Provenance: The Church of Santa Maria al Monte dei Cappuccini in Turin (inscription on title ‘S[anta] Maria Conventus Montis Capuchine Fratrum Minor (conformator?)’). Numerous marginalia in a different hand by a careful and attentive reader highlighting the text (slightly cropped, indicating they were made before the work was bound).

By far the most important optical treatise in Witelo’s day was Ibn al-Haytham’s Optics or De aspectibus, rendered into Latin by an unidentified translator late in the twelfth or early in the thirteenth century. Although Witelo never refers to Ibn al-Haytham by name, there can be no doubt that the latter was his chief source: Witelo normally treats the same topics in the same fashion and sometimes even in the same words; occasionally he omits or inserts a topic, and often he seeks to clarify or supplement one of Ibn al-Haytham’s points by further elaboration or an improved demonstration, but in very few respects does he escape the general framework inherited through the latter’s Optics.

“Yet other influences are evident. It is beyond dispute that Witelo used the Optica of Ptolemy, whose table of refraction he reproduces; the Catoptrica of Hero, whose principle of minimum distance he employs to explain reflection at equal angles: and the De speculis comburentibus (anonymous in the thirteenth century. but now attributed to Ibn al-Haytham), from which he drew his analysis of paraboloidal mirrors. There can be little doubt that he also was familiar with the widely circulated Optica (De visu) of Euclid, Catoptrica (De speculis) of Pseudo-euclid, De aspectibus of al-Kindī, and the physiological and psychological works of Galen, Hunayn ibn Ishāq, Ibn Sīna; and Ibn Rushd. As for Latin authors, Alexander Birkenmajer has argued that Witelo was strongly infuenced by Robert Grosseteste’s De lineis angulis et figuris and Roger Bacon’s De multiplicatione specierum. In addition, it is certain that he knew Bacon’s Opus maius and possible that he knew John Pecham’s Perspectiva communis. Witelo also relied on a number of ancient mathematical works, including those of Euclid and Apollonius, and perhaps of Eutocius, Archimedes, Theon of Alexandria, and Pappus.

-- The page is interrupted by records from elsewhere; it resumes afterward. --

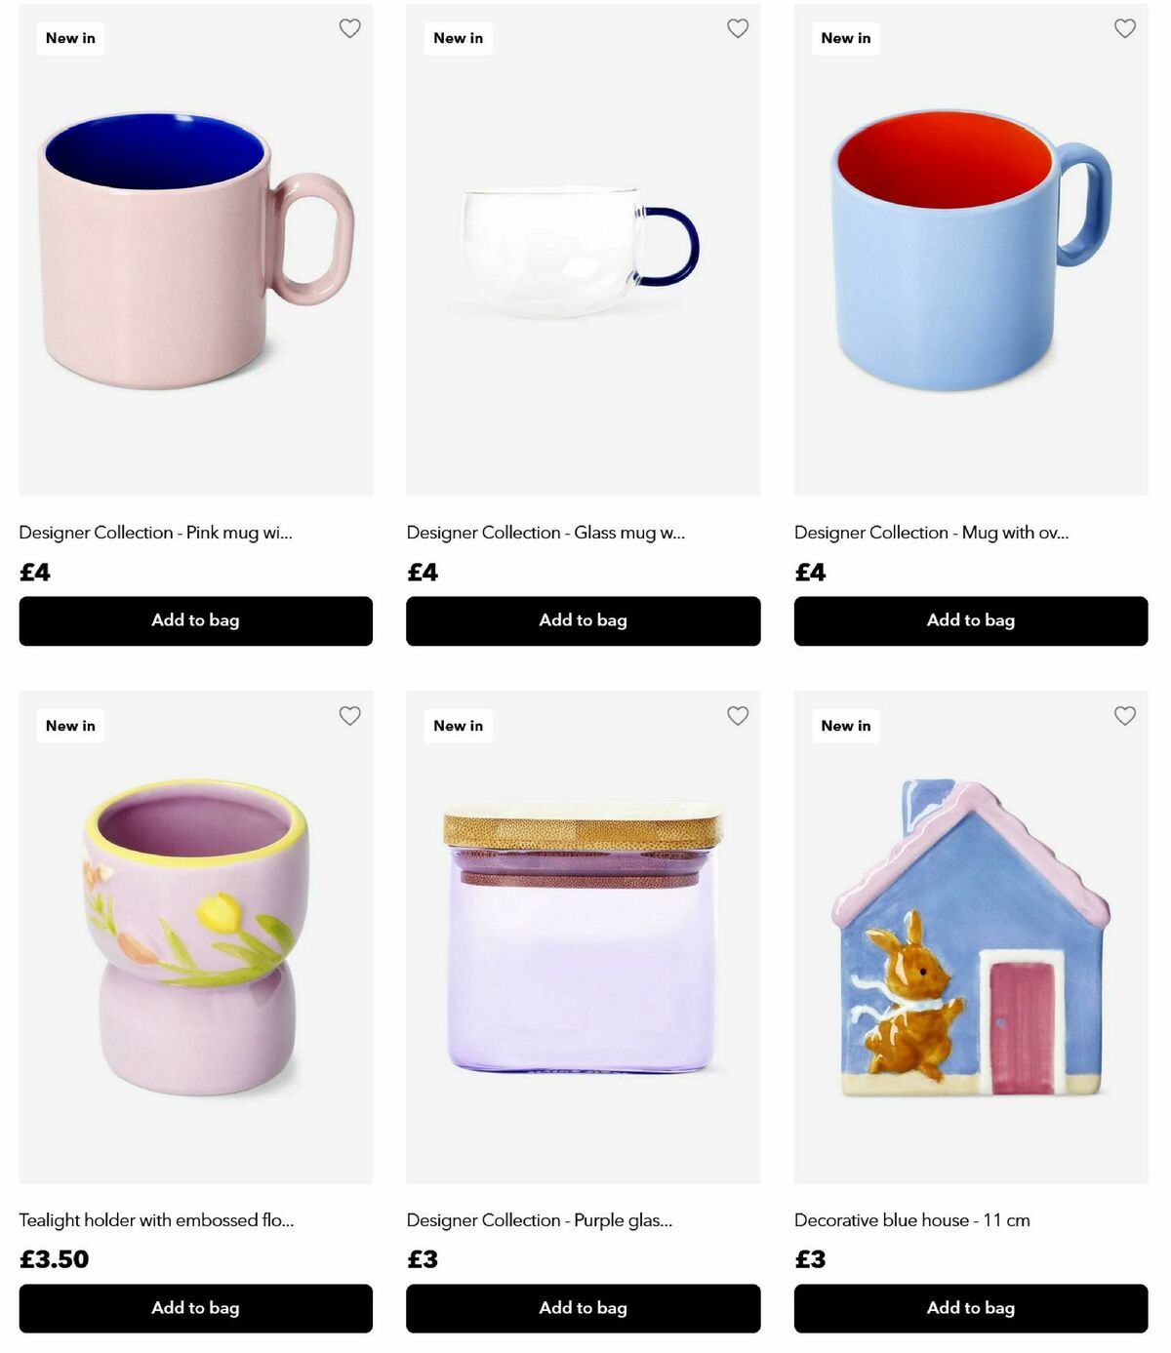Add tealight holder to bag
1171x1353 pixels.
[195, 1308]
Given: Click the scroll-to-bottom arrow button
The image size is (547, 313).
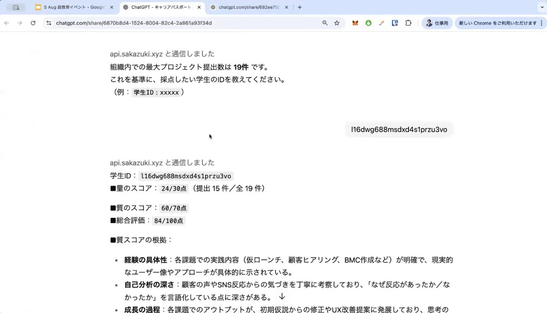Looking at the screenshot, I should [x=282, y=297].
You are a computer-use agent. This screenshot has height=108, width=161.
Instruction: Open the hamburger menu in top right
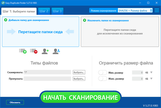[157, 10]
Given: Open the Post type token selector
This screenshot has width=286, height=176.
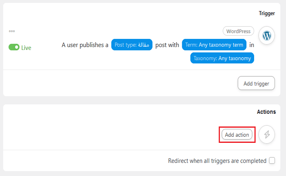Looking at the screenshot, I should [x=132, y=45].
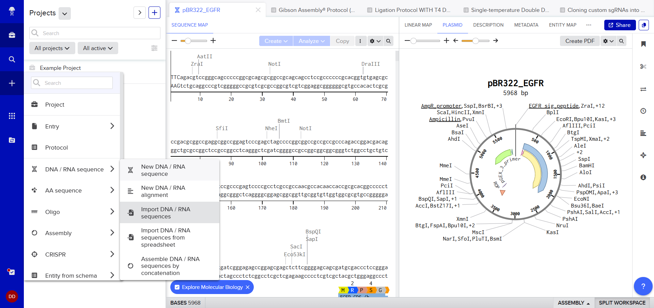The image size is (654, 308).
Task: Open the bookmark icon in right sidebar
Action: 643,44
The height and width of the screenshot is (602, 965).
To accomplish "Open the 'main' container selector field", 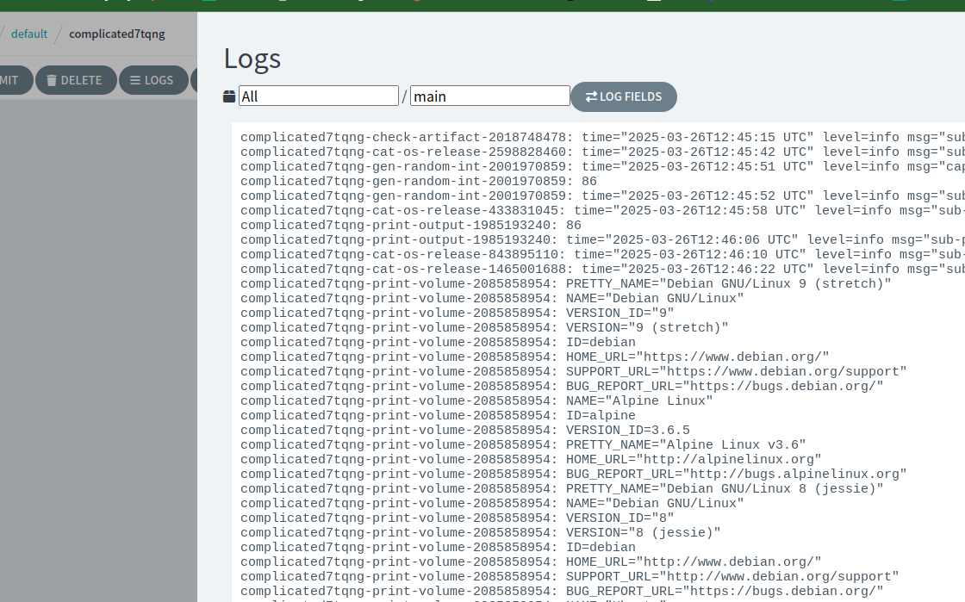I will [489, 96].
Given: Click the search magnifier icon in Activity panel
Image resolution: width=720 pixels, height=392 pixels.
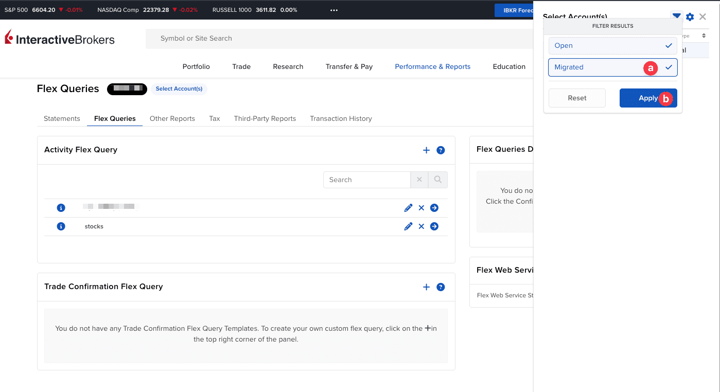Looking at the screenshot, I should [x=438, y=180].
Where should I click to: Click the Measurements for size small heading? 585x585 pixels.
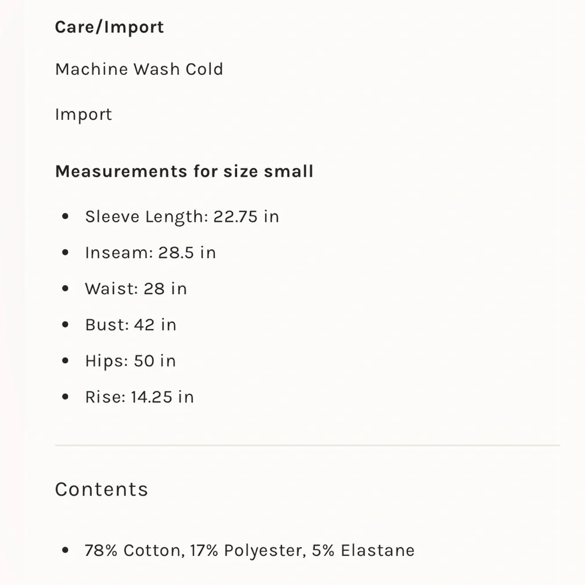[184, 171]
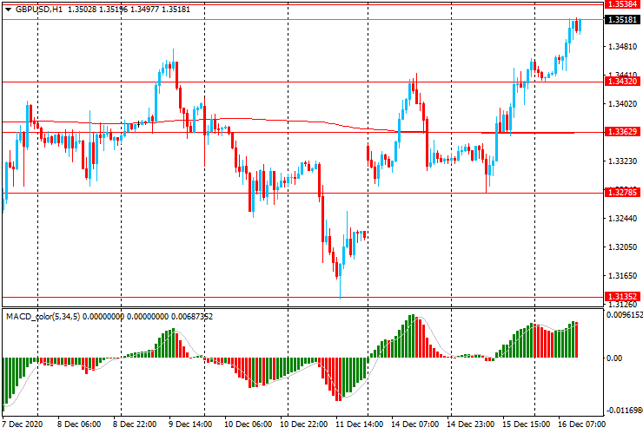Click the small triangle beside the GBPUSD,H1 title

8,9
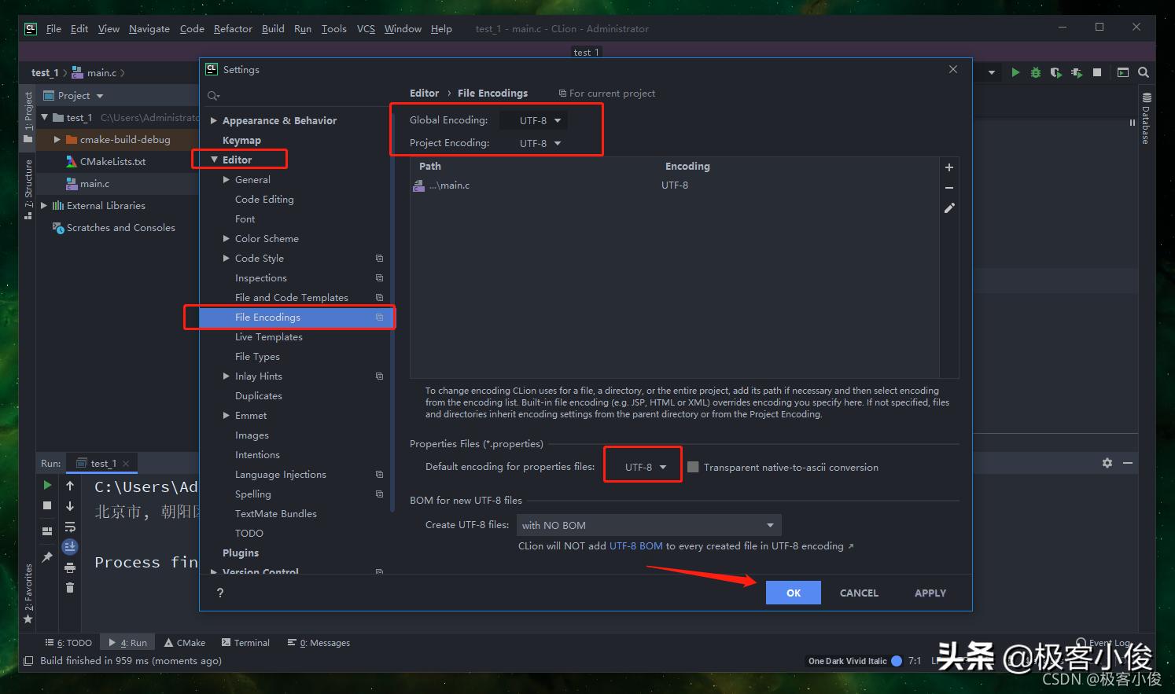
Task: Open the Refactor menu
Action: click(x=233, y=28)
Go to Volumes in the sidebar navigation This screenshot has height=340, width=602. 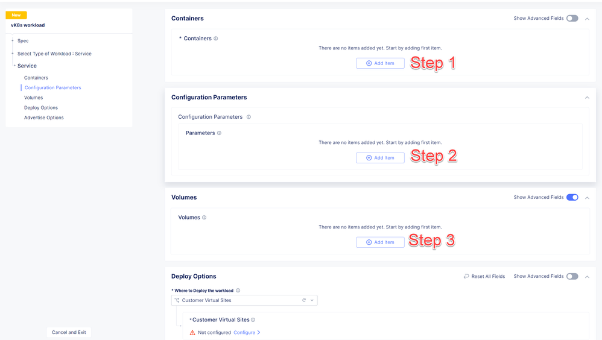pos(33,98)
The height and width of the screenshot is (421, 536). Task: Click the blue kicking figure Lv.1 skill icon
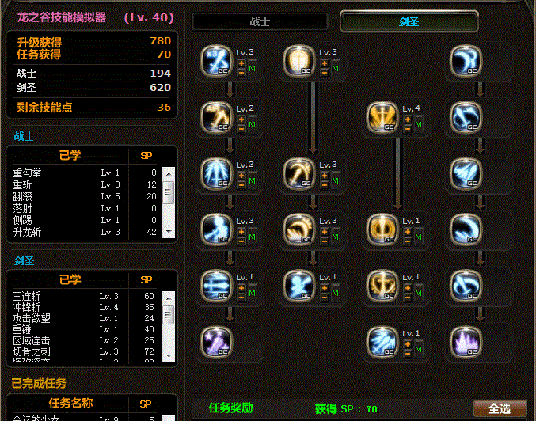299,286
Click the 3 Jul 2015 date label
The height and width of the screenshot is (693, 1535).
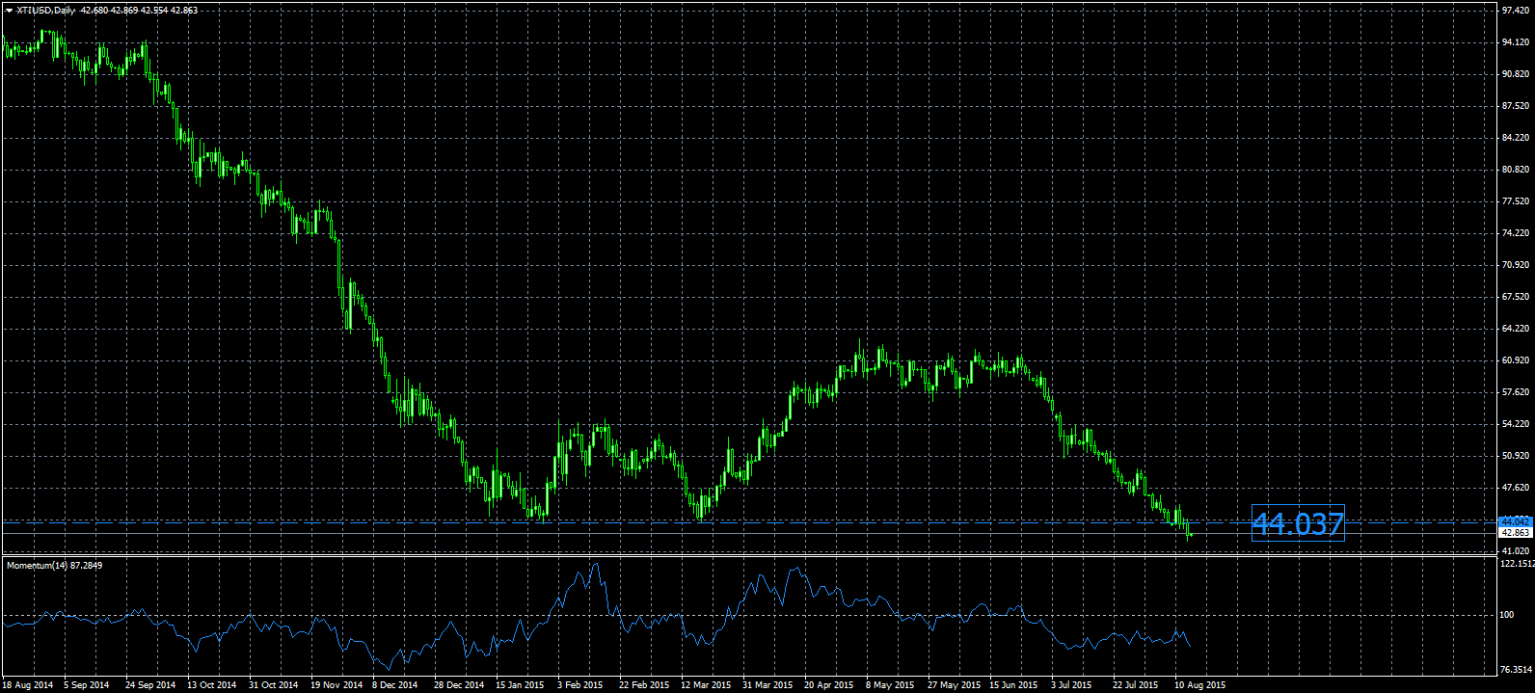tap(1071, 685)

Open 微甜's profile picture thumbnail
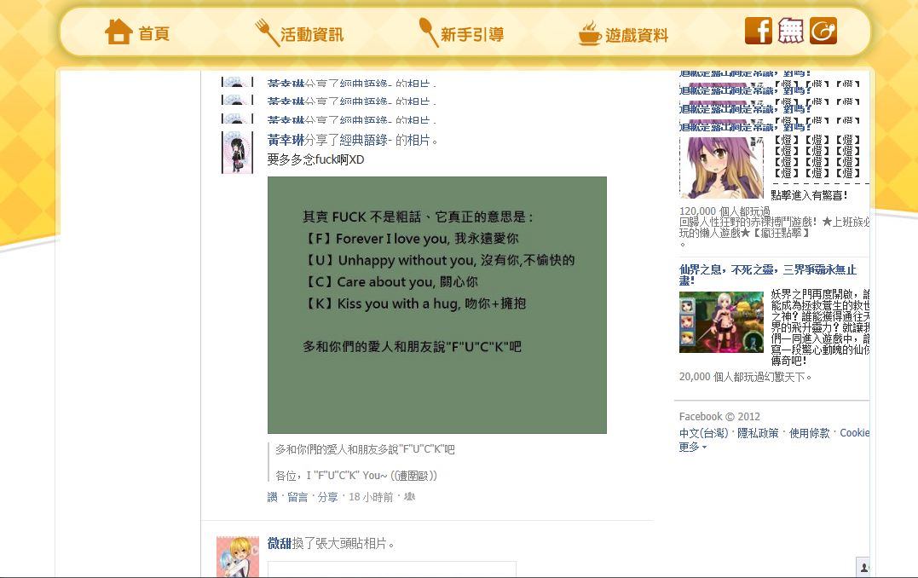pos(237,557)
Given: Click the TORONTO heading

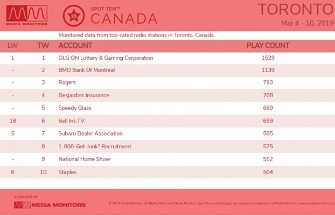Looking at the screenshot, I should coord(296,9).
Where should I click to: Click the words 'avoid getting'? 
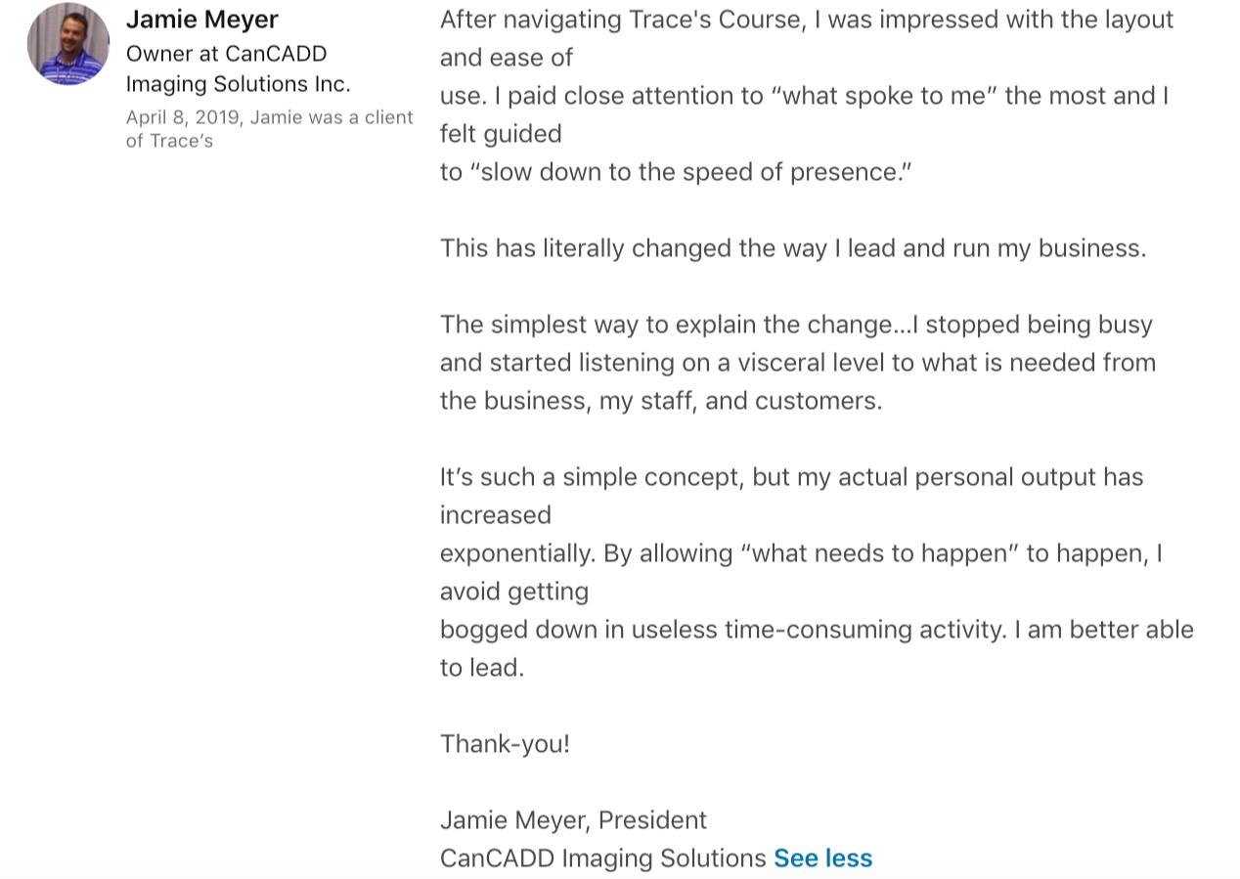(514, 592)
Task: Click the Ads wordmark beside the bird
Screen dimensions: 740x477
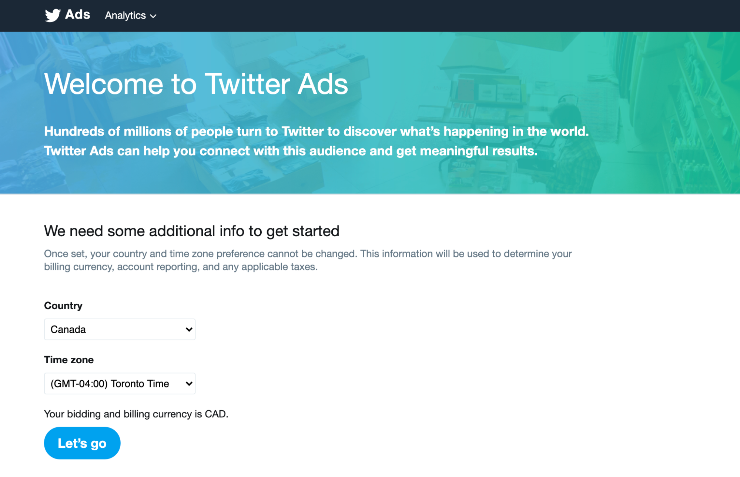Action: click(77, 14)
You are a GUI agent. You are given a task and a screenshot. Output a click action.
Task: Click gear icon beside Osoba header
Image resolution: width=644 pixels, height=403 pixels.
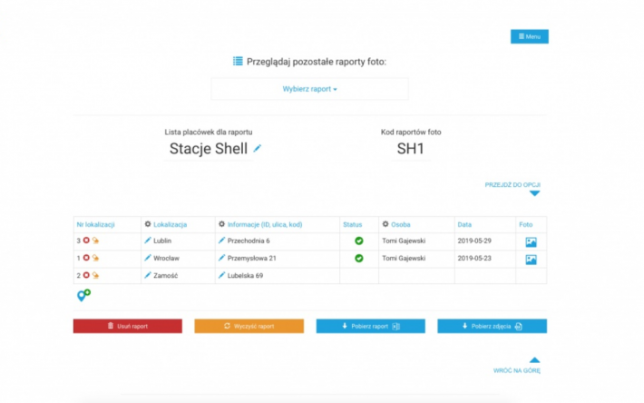(x=385, y=223)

“Witelo’s Perspectiva is an immense folio volume … The scope of the Perspectiva is revealed by the following outline of its contents: Book I consists of definitions, postulates, and 137 geometrical theorems, which provide the mathematical principles required for the optical demonstrations of the remaining nine books. In this book Witelo skillfully summarizes the aspects of the geometrical achievement of antiquity that are relevant to his own geometrical optics. Book II deals with the nature of radiation, the propagation of light and color in straight or refracted lines, shadows, and the problem of pinhole images, Book III is concerned with the physiology, psychology, and geometry of monocular and binocular vision by means of rectilinear radiation. Book IV treats the perception of the twenty visible intentions other than light and color, including size, shape, remoteness, corporeity, roughness, darkness, and beauty. It also deals with errors in the perception of these intentions – principally errors in judging distance, shape, and relative size. This book is thus largely psychological in tone, although it includes a number of matters that fall into the realm of traditional geometrical perspective. In book V, Witelo considers vision by reflected rays, beginning with the nature and geometrical laws of reflection and proceeding to a detailed analysis of plane mirrors. Image formation in curved mirrors occupies books VI through IX of the Perspectiva – convex spherical mirrors in book VI, convex cylindrical and conical mirrors in book VII, concave spherical mirrors in book VIII, and concave cylindrical, conical, and paraboloidal mirrors in book IX. Book X is concerned with vision by rays refracted at plane or spherical interfaces; it also includes a discussion of the rainbow and other meteorological phenomena.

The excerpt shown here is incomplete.